* **Consigne**
Poursuivez le texte sur la main du capitaine Danjou en reprenant juste après sa dernière phrase.

+++ Extrait choisi +++

Un monument fût élevé en 1892 sur l’emplacement du combat. Il porte l’inscription :
ILS FURENT ICI MOINS DE SOIXANTE OPPOSES A TOUTE UNE ARMÉE,
SA MASSE LES ÉCRASA.
LA VIE PLUTÔT QUE LE COURAGE ABANDONNA CES SOLDATS FRANÇAIS LE 30 AVRIL 1863.
À LEUR MÉMOIRE LA PATRIE ÉLEVA CE MONUMENT.
LA MAIN DU CAPITAINE DANJOU
Après le combat, la colonne de secours envoyée par le colonel Jeanningros ne retrouve que des corps dépouillés. On cherche en vain la main articulée que le capitaine Danjou s’était fait faire dix ans auparavant. La prothèse est finalement retrouvée en juillet 1865 par le lieutenant autrichien Karl Grübert chez le propriétaire français d’un ranch aux environs de Tesuitlan, à 100 km du lieu du combat. Celui-ci la tenait d’un guérillero ayant participé au combat. Le lieutenant Grübert la lui rachète pour 50 piastres. Selon une autre source, la main du capitaine Danjou a été retrouvée lors de l’arrestation du général Ramirez qui la détenait.

+++ Matériel fourni +++

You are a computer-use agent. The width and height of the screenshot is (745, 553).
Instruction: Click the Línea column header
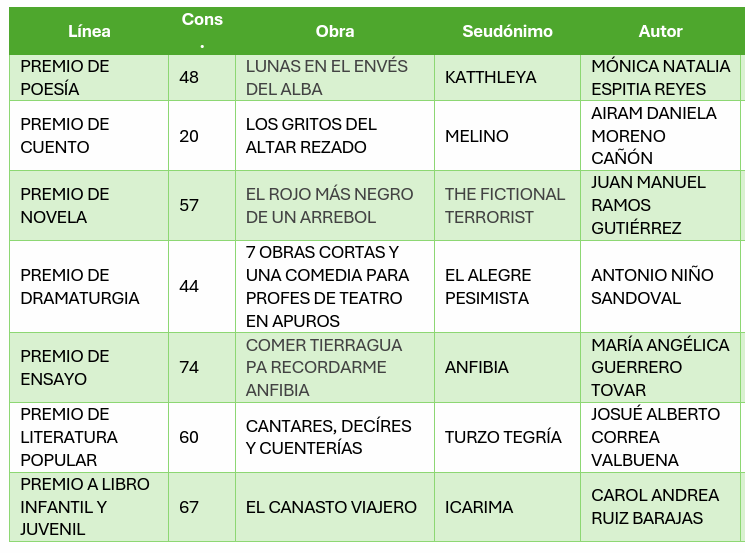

+++

* **Résultat**
Elle est ensuite rapportée à Sidi-Bel-Abbès en 1865 par le colonel Guilhem. Depuis, cette relique est conservée dans la crypte du musée de la Légion étrangère à Aubagne. Elle est présentée tous les ans lors de la cérémonie de Camerone, portée par celui qui a été choisi par ses pairs. La bataille de Camerone est célébrée dans toutes ses unités le 30 avril de chaque année. Cette bataille est considérée comme l’acte fondateur de l’esprit Légion.
La main en bois du capitaine Danjou, Aubagne, musée de la Légion étrangère. (Wikimedia Commons).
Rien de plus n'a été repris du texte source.